As a parent, I have to ask why he's removed it? Any reason you forgot to tell us? If not, ask him for a reason why not?

I do understand his position though. The net can be a dangerous place with all sorts of bad things. I know...I know...see...i'm a a parent ;) BUT..i'm right.

my kids will never have their own computer in their own room...not until they are much, much older (near university).

Aside from the dangerous issues, there is the addiction of the net or gaming that comes with it (granted, maybe not gaming in your case with a mini), but you get the drift. There are too many fat kids these days from sitting around too much. See..there I go again...d&#&@! parent in me!
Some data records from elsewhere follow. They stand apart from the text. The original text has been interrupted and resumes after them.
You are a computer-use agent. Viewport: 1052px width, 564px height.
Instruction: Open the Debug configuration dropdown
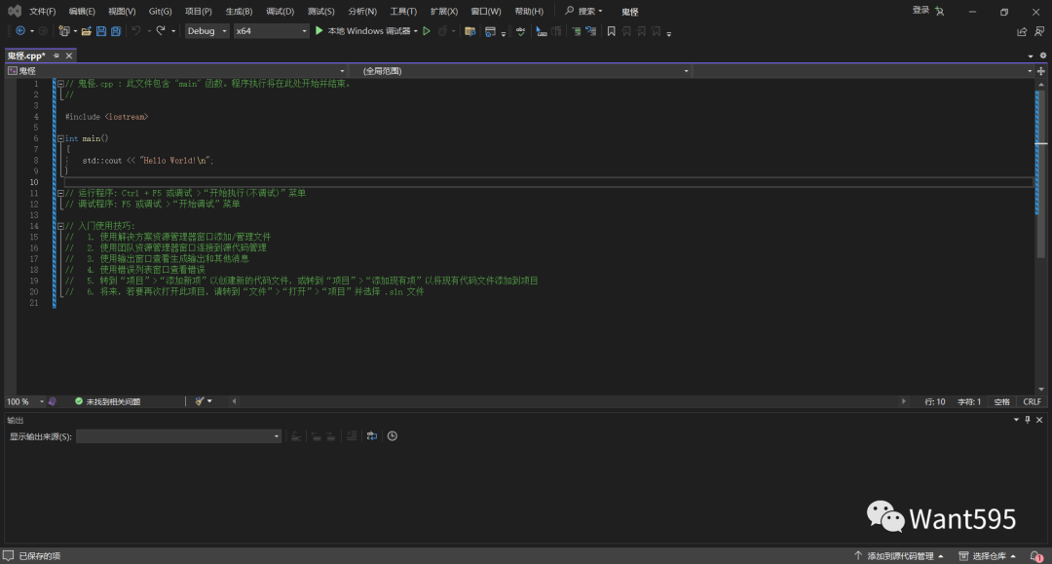(207, 31)
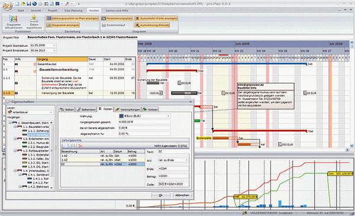Viewport: 355px width, 216px height.
Task: Open the Währung Euro dropdown
Action: pos(145,116)
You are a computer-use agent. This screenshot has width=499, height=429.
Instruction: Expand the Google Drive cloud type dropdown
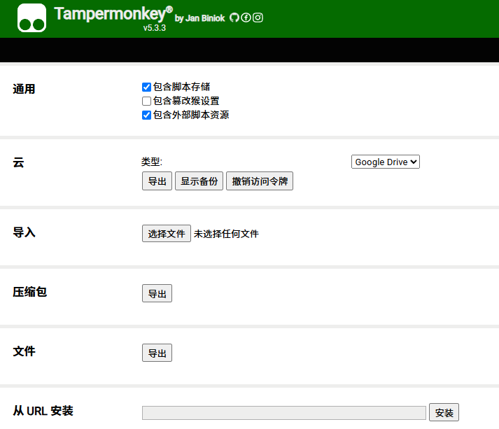tap(385, 162)
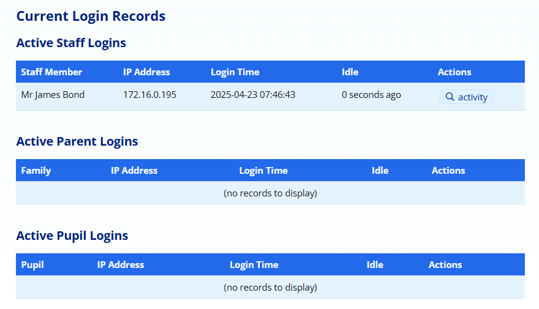The width and height of the screenshot is (539, 309).
Task: Click the magnifier icon in activity button
Action: coord(450,97)
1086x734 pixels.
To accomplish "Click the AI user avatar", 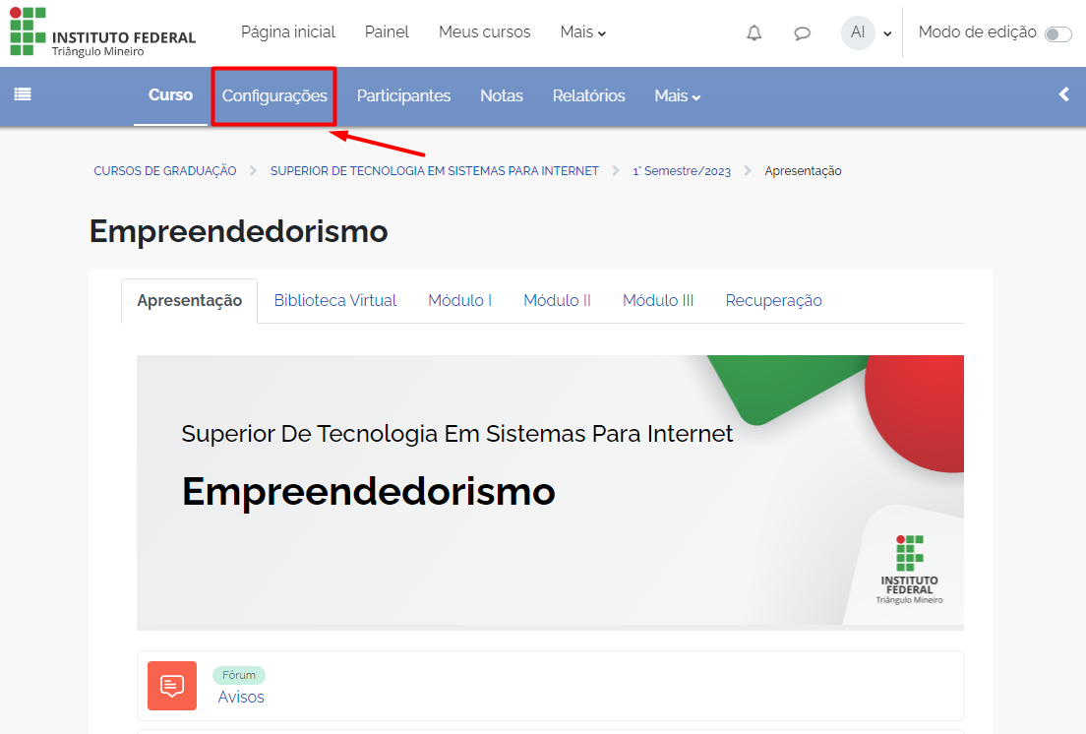I will [x=858, y=32].
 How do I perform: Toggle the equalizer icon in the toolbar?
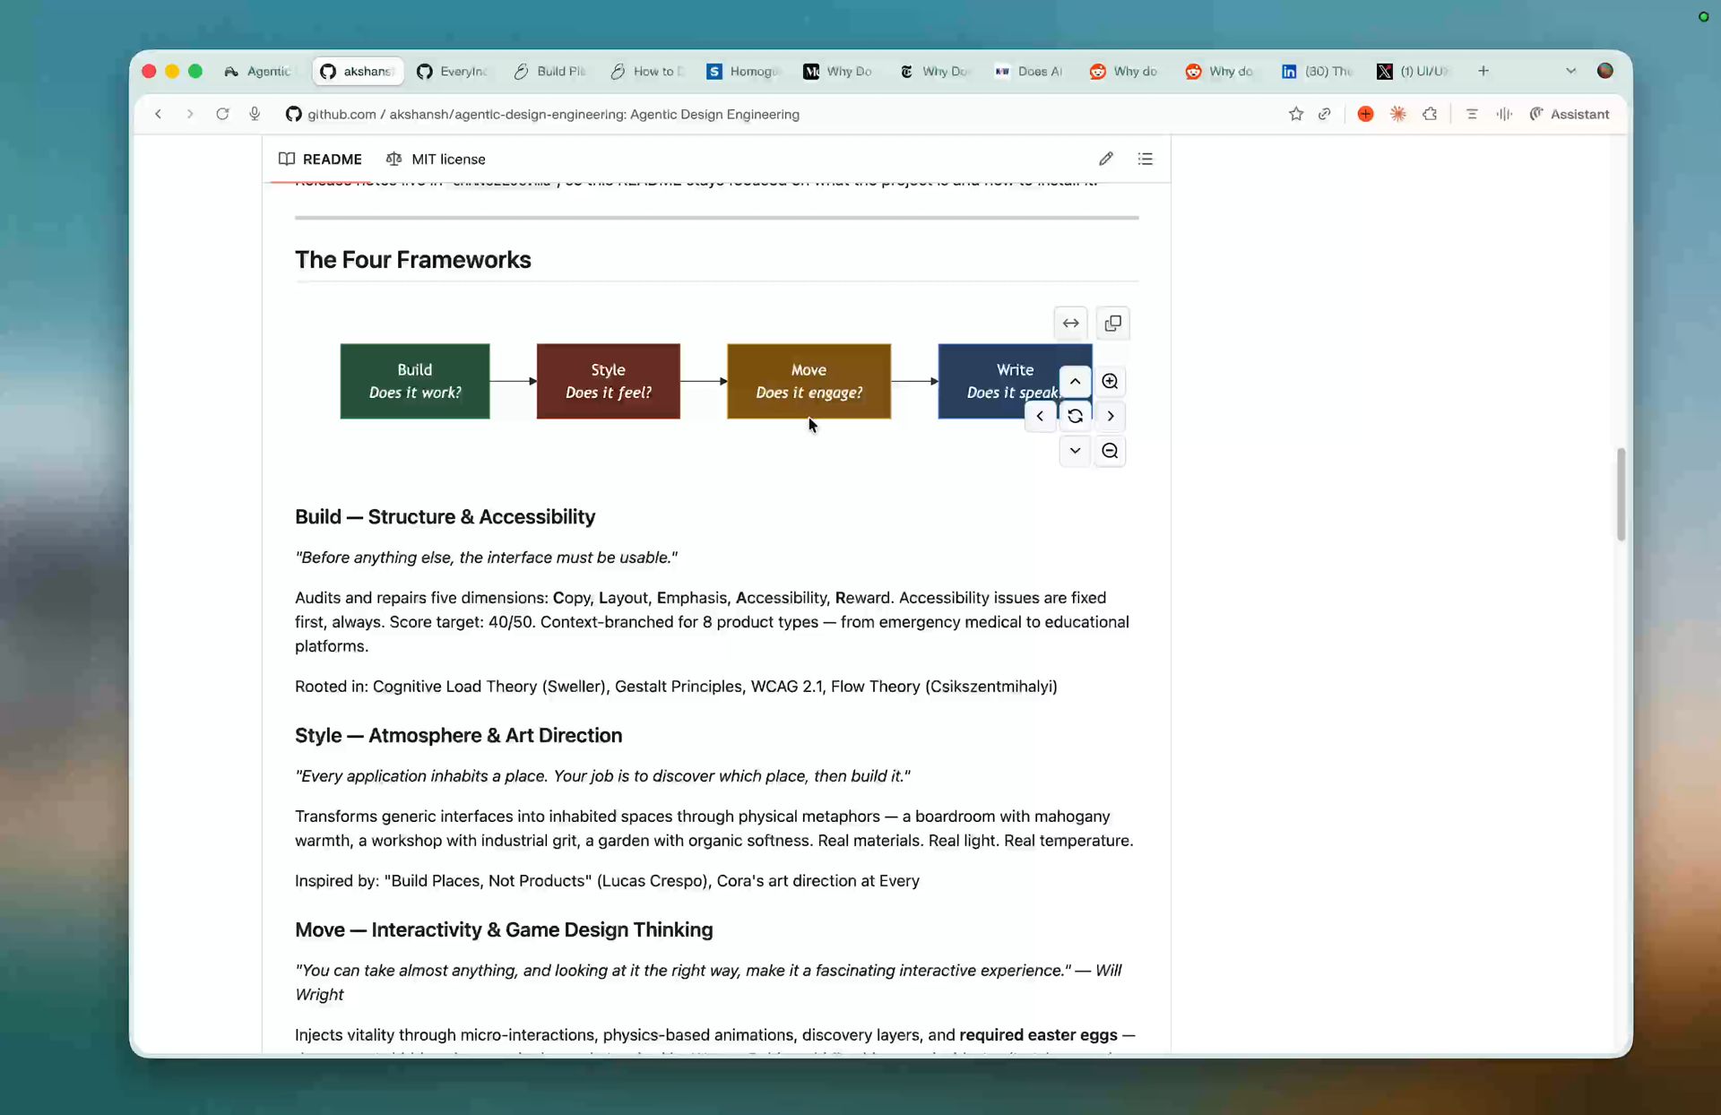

Talk to him and plead your case. Explain why you want it in your room and make a list of things you'll do to abide by any rules. (and then abide by those rules :) not saying you didn't, but you get my pt :)

Cheers,
keebler
 
The distinction of "kids" being allowed is a bit odd. "Kids" are far more vulnerable and using the Internet at younger and younger ages.
 
Be honest...you got caught looking up p0rn and he took it away. There has to be a reason why it's out of your room now.
 
OP, I understand how you feel, but please read carefully: do NOT make a big deal out of this.

If your dad has decided that you can't have a computer in your bedroom, that's his choice. Ask him why, and if he gives you a reason that's even half plausible (scared of sexual predators, porn, etc) then just drop it. It isn't in your interest to fight this battle at this time. You would do better to wait until you're slightly older and then try again.

Out of curiosity, how old are you? I'm guessing 13 or 14 since you wrote "teenager" in your OP. For your dad, allowing you to have a computer in your room is probably a scary thought. You have to change that by earning his respect. Show him you're responsible and he might allow you to have it back. Either way, always remember that it's his choice, and that if you want it back, you need to convince him by proving it to him, not by engaging in a yelling match.
<terrible advice to follow>
If you want to know how to manipulate fathers into giving you what they want (totally off the record btw) you need to trick them into thinking that your idea is really their's. For example, you might start by getting your dad to express a feeling of frustration at the fact that the mini is in the living room. You might accomplish this by using it more often and showing how "obtrusive" it is to have a mini in the living room. You then suggest another room in the house (knowing it can't go there at all) and then let him sit on it for a while. If you know how to manipulate well enough, you can get your dad to give you that mini within six months.